DeepSeek-R1 Hosting Benchmarks: Real-World Costs Across AWS, Azure, and GCP

/images/blog/posts/deepseek-r1-hosting-benchmarks-2025.png

DeepSeek-R1 has exploded onto the scene as a high-performance reasoning model with exceptional price–performance. In this guide we move past hype and marketing claims and benchmark what it actually costs to run R1 across APIs, managed services, and self-hosted GPUs on AWS, Azure, and GCP.
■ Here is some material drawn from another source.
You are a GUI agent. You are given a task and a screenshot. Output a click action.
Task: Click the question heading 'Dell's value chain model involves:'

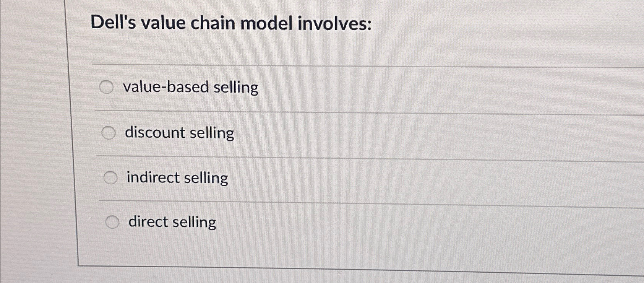(231, 24)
/images/blog/posts/deepseek-r1-hosting-benchmarks-2025.png

Why DeepSeek Hosting Economics Matter Now

DeepSeek-R1 is a 671B-parameter Mixture-of-Experts reasoning model with ~37B active parameters per token and strong performance on math, coding, and complex instruction following.(CometAPI) It’s now available:

  • As a first-party API from DeepSeek(DeepSeek API Docs)
  • Through aggregators and model APIs with their own pricing layers(CometAPI)
  • As a fully managed model in Amazon Bedrock and Amazon SageMaker, and via self-hosted options on AWS, Azure, and GCP(Amazon Web Services, Inc.)

That flexibility is fantastic… until your first serious bill arrives.

Engineering leaders keep asking the same questions:

  • When does it make sense to stay on an API vs self-hosting?
  • How much will it cost us at 20M, 200M, or 2B tokens per month?
  • Where do Bedrock, Vertex, and self-hosted GPUs actually land on the cost curve?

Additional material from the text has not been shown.